Failure to Accurately Review and Revise Care Plans After Resident Falls
Penalty
Summary
The deficiency involves the facility’s failure to ensure that comprehensive care plans were accurately reviewed and revised following falls for two residents. For one resident with dementia, bipolar disorder, a history of falls, severe cognitive impairment, unilateral lower extremity impairment, and dependence on a wheelchair and extensive assistance for ADLs, a fall risk care plan initiated after an unwitnessed fall documented the use of a chair/bed alarm and directed staff to ensure the device was in place as needed. However, the resident’s record showed no evidence that any alarm was ever in use during the stay, and a CNA interview confirmed the resident did not have a wheelchair alarm.

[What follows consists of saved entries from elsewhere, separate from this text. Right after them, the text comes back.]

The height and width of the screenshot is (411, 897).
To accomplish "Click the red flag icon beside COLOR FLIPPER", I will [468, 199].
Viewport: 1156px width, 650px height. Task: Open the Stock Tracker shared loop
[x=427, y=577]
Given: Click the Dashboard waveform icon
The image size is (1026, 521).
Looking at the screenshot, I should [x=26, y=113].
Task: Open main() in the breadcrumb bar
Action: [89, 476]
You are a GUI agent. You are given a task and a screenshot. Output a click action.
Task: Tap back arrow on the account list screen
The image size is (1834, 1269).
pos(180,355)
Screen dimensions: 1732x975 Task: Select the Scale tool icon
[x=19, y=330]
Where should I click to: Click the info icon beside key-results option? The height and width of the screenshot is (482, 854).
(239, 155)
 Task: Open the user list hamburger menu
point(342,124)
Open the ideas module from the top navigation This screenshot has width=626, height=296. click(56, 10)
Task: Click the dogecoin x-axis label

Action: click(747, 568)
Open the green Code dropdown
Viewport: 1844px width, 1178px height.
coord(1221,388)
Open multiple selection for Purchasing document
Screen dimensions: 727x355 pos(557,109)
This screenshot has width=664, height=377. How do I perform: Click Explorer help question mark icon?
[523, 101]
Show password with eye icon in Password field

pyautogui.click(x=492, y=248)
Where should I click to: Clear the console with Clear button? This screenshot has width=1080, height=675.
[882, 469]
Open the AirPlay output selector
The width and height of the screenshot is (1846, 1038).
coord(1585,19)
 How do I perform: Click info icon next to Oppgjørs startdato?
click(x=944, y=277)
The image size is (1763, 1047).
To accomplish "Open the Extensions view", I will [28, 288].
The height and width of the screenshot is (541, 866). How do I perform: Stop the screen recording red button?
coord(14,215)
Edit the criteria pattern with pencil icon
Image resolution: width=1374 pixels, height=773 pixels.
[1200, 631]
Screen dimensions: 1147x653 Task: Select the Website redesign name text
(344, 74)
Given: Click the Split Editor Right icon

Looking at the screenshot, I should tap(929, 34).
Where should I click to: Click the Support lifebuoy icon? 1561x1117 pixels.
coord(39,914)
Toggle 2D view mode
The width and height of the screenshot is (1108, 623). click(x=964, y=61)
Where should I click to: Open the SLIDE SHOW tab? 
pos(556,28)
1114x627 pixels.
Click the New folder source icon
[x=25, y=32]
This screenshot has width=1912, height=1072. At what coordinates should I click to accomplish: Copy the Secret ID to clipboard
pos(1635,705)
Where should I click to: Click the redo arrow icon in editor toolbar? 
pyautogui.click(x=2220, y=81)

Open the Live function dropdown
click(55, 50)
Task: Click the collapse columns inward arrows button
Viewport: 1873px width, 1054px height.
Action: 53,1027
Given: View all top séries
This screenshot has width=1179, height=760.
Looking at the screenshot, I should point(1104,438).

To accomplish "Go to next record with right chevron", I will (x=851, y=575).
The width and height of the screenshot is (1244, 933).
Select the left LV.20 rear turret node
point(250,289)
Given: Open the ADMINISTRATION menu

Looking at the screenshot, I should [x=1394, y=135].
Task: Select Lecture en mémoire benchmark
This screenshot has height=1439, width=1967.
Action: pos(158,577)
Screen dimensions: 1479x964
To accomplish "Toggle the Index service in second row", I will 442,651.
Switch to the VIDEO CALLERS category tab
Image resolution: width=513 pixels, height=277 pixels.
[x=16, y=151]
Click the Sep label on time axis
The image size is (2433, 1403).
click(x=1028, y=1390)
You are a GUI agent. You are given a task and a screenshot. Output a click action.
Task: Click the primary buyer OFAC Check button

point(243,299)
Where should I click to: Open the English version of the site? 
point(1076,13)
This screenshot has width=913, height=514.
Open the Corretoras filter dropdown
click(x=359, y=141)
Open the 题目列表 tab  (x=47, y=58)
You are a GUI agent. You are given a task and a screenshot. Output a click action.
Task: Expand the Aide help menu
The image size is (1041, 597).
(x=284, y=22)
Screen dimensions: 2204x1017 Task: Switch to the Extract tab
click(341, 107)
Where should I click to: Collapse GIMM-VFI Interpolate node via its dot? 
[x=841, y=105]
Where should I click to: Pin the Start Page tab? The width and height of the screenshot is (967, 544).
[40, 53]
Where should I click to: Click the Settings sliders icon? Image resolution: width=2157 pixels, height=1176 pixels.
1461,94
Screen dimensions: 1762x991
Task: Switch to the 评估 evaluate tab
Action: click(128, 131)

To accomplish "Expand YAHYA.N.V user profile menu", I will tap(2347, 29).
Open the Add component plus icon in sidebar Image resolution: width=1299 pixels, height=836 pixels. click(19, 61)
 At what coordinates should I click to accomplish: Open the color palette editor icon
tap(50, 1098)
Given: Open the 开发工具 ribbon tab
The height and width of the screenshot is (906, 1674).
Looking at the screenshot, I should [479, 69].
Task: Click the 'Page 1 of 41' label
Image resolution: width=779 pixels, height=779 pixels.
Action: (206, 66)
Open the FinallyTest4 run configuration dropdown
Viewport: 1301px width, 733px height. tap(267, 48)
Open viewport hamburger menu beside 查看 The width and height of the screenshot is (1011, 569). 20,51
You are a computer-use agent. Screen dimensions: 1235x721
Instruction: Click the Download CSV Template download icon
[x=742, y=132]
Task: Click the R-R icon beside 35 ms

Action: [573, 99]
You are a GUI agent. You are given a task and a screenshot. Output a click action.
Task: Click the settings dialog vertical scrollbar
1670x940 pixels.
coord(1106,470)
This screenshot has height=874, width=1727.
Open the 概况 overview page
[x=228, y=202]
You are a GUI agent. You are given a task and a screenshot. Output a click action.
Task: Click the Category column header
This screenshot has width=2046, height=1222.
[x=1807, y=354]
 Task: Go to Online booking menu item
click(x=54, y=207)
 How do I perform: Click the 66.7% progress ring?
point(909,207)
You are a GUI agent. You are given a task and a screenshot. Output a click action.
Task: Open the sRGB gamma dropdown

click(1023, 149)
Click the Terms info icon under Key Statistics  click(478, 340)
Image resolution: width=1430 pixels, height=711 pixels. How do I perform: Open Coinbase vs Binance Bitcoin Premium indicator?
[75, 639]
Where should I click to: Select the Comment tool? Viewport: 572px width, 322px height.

The DON stated that the chair/bed alarm intervention was entered erroneously and that the facility does not use alarms. For another resident with sequelae of cerebral infarction, seizures, and left-sided hemiplegia who required supervision for mobility and ADLs and used a walker or wheelchair, an incident report documented that the resident was found on the floor in a sitting position after sliding off the bed. The post-occurrence investigation stated that the resident’s care plan was reviewed and revised. However, review of the fall risk care plan, last revised on the date of the fall, showed only a notation that the resident was found sitting on the floor at the foot of the bed and did not include any new safety interventions implemented after the fall. During interview, the DON acknowledged that no intervention was present on this resident’s care plan and could not explain why it was not entered.